The facts of the case, as submitted by the applicant, may be
summarised as follows.
a. Criminal proceedings
In September 1979 the applicant declared his earnings to the
fiscal authorities for the purposes of income tax. As suspicions had
arisen that his declaration was incomplete, the fiscal authorities
inspected his accounts in December 1979.
On 22 January 1981 the fiscal authorities questioned the
applicant for the first time as a suspect of a fiscal offence. By
letter of 11 July 1983 the fiscal authorities informed the public
prosecutor of the applicant's case.
On 30 August 1984 the applicant was summoned to appear before the
Regional Court (Arrondissementsrechtbank) of The Hague on
27 September 1984 on charges of tax evasion.

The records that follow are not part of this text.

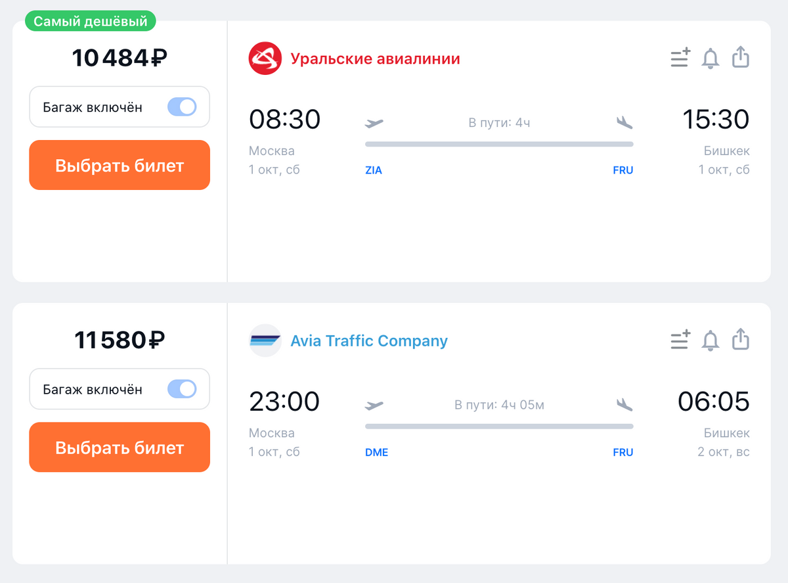Screen dimensions: 788x583
Task: Click the price alert bell on Ural Airlines ticket
Action: tap(711, 58)
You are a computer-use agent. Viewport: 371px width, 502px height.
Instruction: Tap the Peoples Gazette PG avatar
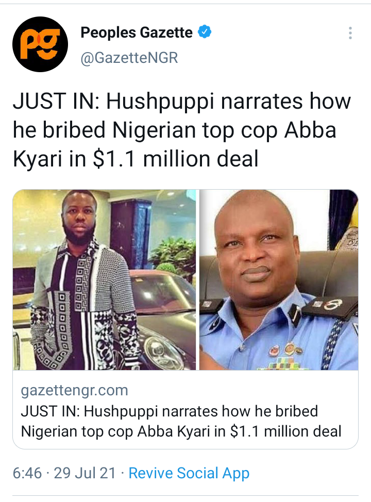[x=40, y=44]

Following a hearing held on 9 October 1984, the Regional Court,
in its judgment of 23 November 1984, convicted the applicant and
sentenced him to three months' imprisonment, suspended pending a
probation period, and imposed a fine of 20.000 Dutch guilders. Both the
applicant and the public prosecutor filed an appeal with the Court of
Appeal (Gerechtshof) of The Hague.
By judgment of 24 March 1986 the Court of Appeal quashed the
judgment of 23 November 1984 and declared the initial summons of
30 August 1984 void. It found the facts with which the applicant had
been charged insufficiently described in the summons. The public
prosecutor filed an appeal in cassation with the Supreme Court (Hoge
Raad).
On 26 January 1988 the Supreme Court quashed the judgment of
24 March 1986, finding that the initial summons was in conformity with
the requirements of Section 261 of the Code of Criminal Procedure
(Wetboek van Strafvordering) and referred the case back to the Court
of Appeal of The Hague for a new decision with due regard to the
Supreme Court's findings.
In its judgment of 19 September 1988 the Court of Appeal of The
Hague quashed the Regional Court's judgment of 23 November 1984,
convicted the applicant of tax evasion and imposed a fine of 200.000
Dutch guilders. The applicant filed an appeal in cassation with the
Supreme Court.
By judgment of 31 October 1989 the Supreme Court quashed the
judgment of 19 September 1988 in respect of the sentence imposed by the
Court of Appeal. The Supreme Court rejected the applicant's other
complaints. It referred the case to the Court of Appeal of Amsterdam.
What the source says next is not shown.